The mystery surrounding the missing DB5 – known today as ‘the most famous car in the world’ – began when it vanished from a private aircraft hangar at Boca Raton Airport in Florida on the night of June 18, 1997. It’s thought that thieves sliced through the hangar door, cut a padlock and disabled the alarm before pulling the car onto a waiting truck, as shown by drag marks on the hangar floor.
No evidence was ever found linking the car’s owner, American businessman and car collector Anthony Pugliese III, to the car’s disappearance, despite widespread speculation that it had been dumped in the Atlantic Ocean.
The spirited-away DB5, chassis DP/216/1, was one of just four used in the movie, and the only example fitted with 007’s famous arsenal of weapons and gadgets. After filming, it was returned to Aston Martin, where it was rebuilt and sold in 1968 as a regular DB5 to its first owner, who soon reinstalled the car’s gadgetry.
Its current estimated value is £18.20 million ($24.80m). If sold for that figure at auction, the DB5 would rank as the eighth most valuable car to ever cross the block, demoting the 1956 Aston Martin DBR1 sold by RM Sotheby’s in 2017.
Anthony Pugliese was the Aston’s last documented owner, having purchased the car in 1986 at RM Sotheby’s auction in New York. Pugliese’s winning bid came to £200,500 ($275,000); the equivalent of £500,000 ($685,000) today and a mere fraction of its current worth. After the heist, Pugliese was recompensed $4.20m (£3.06m) by his insurer, which is currently offering a $100,000 (£73,000) reward for information that leads to the Aston’s recovery.
“I’m hopeful that the possessor will come forward voluntarily before I have to make an announcement,” Marinello told The Telegraph in a recent interview.
“It’s my policy to give possessors of stolen and looted objects every opportunity to do the right thing.

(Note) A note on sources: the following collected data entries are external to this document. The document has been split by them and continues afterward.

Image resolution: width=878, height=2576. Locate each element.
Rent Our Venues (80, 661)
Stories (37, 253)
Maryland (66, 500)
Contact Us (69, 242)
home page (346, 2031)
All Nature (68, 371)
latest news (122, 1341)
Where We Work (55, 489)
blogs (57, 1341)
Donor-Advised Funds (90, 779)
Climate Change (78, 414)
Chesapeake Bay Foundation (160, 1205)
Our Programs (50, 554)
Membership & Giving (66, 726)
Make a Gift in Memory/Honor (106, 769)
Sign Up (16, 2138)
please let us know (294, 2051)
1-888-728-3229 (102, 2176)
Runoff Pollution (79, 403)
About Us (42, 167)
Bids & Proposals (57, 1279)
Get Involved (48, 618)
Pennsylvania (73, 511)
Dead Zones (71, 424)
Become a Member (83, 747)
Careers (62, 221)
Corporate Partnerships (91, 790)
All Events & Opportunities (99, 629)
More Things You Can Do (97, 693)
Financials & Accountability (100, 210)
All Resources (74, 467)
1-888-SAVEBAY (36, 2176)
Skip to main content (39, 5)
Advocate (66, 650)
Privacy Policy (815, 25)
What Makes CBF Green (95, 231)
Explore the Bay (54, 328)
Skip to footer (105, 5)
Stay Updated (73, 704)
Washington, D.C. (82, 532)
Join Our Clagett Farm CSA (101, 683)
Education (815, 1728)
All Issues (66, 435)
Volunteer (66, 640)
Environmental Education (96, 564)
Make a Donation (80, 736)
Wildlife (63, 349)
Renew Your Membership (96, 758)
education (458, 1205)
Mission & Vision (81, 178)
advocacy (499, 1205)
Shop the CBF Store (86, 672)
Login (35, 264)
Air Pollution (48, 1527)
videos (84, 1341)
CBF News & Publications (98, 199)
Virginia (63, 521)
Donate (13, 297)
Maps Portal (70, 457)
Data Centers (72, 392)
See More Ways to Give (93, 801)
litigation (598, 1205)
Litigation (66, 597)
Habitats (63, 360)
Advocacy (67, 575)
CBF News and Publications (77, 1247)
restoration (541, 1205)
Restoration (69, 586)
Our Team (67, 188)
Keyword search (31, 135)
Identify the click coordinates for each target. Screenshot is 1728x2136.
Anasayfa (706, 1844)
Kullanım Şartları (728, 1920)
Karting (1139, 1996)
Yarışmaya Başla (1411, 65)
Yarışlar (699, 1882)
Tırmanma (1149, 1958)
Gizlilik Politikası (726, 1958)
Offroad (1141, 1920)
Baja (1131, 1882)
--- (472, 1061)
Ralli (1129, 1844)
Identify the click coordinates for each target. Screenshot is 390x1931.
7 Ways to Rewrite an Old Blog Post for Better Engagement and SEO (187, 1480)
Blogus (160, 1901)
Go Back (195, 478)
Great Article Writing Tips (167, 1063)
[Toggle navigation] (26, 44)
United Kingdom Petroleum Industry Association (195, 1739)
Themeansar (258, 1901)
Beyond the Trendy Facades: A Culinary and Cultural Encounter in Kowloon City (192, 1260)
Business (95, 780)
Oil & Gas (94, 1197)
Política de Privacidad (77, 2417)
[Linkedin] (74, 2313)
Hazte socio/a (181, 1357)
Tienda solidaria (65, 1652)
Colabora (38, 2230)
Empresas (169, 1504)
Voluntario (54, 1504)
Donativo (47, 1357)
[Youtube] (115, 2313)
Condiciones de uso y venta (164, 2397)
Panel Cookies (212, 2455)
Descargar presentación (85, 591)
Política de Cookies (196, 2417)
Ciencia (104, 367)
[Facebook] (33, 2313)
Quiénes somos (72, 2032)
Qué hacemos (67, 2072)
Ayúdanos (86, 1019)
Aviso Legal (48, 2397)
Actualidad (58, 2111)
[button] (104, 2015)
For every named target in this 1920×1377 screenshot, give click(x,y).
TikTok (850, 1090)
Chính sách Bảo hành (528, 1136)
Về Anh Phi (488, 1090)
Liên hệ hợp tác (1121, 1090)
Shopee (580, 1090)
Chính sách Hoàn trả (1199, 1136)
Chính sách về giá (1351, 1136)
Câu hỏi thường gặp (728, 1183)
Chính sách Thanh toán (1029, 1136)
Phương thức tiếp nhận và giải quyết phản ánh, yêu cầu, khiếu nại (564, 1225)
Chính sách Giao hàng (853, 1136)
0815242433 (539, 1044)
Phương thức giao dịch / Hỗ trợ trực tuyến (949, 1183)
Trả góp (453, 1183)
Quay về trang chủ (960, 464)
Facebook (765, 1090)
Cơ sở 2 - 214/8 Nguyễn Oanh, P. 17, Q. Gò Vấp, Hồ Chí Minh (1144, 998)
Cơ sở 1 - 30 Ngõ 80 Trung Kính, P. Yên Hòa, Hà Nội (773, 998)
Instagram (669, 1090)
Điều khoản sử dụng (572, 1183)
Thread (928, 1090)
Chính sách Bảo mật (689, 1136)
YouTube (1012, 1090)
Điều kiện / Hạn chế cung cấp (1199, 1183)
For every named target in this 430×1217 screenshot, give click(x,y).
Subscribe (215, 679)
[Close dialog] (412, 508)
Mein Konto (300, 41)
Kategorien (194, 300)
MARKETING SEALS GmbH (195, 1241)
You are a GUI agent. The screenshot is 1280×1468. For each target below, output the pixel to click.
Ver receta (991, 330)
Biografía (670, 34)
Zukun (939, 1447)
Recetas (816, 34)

I don’t believe the current possessor knew the car was stolen when he or she acquired it. Now they do know, I think they should make every effort to have a discreet and confidential discussion about how we clear the title to this iconic vehicle.”
News of the car’s potential discovery comes just over a year after Aston Martin started its production of 25 Goldfinger-spec DB5 Continuation cars, complete with gadgets (pictured). Each Continuation was priced at £2.75m ($3.77m), and deliveries started in late 2020.
Should the real car be recovered, it would put an end to one of the automotive world’s most sensational unsolved mysteries aside from the disappearance of Jean Bugatti’s 1937 Type 57SC Atalanté Coupé known as La Voiture Noire.
The story goes that La Voiture Noire was loaded onto a train in 1940 in an attempt to conceal it from invading Nazi forces; it was never seen again. If the Bugatti is ever found, it is estimated to be worth around £73m ($100m), making it the most valuable car in the world.